Like I mentioned last Sunday, our Sundays stay pretty busy. Last year, I used my contributions as emergency service replacements, but felt a little guilty about them. This year, I purposely planned them for my Sundays, and set my mind at ease. I want this project to be about cheerful service, not stressful service.
A few weeks ago, I received something in the mail from Lubbock's Meals on Wheels, asking for contributions for holiday meals. Everybody is familiar with Meals on Wheels, right? It's a program for homebound or challenged people, many of them elderly, to receive hot, nutritious meals delivered right to their homes. Along with the food, the recipients also have somebody checking on them, talking with them, breaking the isolation that so many in that situation experience. The Lubbock Meals on Wheels program has been delivering meals for over 40 years, and is entirely funded by community donations.
What was neat about the mailing they sent is that it had a special placemat that you could add your own message to and send in along with your donation, and then the placemat will be delivered to one of the meal recipients. Instead of writing something on it myself, I thought it would be fun to let the kids color it and add their own messages. When I told them what it was for, they loved the idea, and really treated it like something special.
I had such a good time watching them make the placemat, that when they asked me if we could go swimming afterwards, I couldn't say no, even though it was only about 40 degrees outside. Swimming ended up being a blast, though. There were two people swimming laps in the lap lanes, but we had the entire pool to ourselves aside from them. Jack was especially thrilled; he jumped off the side of the pool into my arms, and then put his face about an inch from mine and beamed, "I'M HAVING THE BEST DAY, DADDY!" He was right: it was a really nice day.
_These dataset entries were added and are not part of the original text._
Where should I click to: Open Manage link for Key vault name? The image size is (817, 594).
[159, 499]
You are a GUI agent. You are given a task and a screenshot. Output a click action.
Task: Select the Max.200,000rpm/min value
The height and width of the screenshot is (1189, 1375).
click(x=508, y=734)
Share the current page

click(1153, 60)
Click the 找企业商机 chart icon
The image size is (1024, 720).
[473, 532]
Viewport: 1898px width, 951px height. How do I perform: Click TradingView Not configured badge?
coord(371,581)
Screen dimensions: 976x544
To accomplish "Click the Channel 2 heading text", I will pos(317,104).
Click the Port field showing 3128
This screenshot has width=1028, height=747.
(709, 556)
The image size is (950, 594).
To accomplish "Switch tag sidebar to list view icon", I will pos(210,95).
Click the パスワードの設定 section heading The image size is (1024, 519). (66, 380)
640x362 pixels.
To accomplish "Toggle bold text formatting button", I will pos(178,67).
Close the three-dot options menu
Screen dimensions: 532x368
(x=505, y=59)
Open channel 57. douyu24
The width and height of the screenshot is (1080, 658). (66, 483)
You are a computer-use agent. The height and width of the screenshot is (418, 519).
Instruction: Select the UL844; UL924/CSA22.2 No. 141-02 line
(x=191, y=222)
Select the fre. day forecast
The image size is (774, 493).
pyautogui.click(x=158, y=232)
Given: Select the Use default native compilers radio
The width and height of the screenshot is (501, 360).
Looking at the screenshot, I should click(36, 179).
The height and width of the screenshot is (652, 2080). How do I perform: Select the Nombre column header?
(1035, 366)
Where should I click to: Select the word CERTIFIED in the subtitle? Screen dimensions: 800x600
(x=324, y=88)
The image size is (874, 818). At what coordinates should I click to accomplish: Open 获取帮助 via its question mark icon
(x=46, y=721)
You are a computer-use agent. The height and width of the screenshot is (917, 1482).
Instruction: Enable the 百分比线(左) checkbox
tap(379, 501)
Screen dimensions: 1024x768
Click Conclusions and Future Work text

Affirmation Project: If the phrase that I used in the first paragraph, "cheerful service," means anything special to you, then you may also be a member of the Order of the Arrow. If I made a list of the five most influential things in my life, Boy Scouts would easily, easily make it on that list. I was a pretty bookish, solitary kid, and I didn't even want to join Scouts when my dad made me. It turned out to be one of the best things that could have happened to me. Scouts made me into the person I am today. It taught me to work with my peers, and to develop leadership not only in myself, but also to help develop it in others. It instilled in me a love of the outdoors and of trying new things. And, you know, it was just a lot of fun. Mr. James Harris, my Scoutmaster, shaped my life and the lives of so many others. Doing a project like Project Advent only occurred to me at all because of the brotherhood of cheerful service that I was fortunate to be a part of.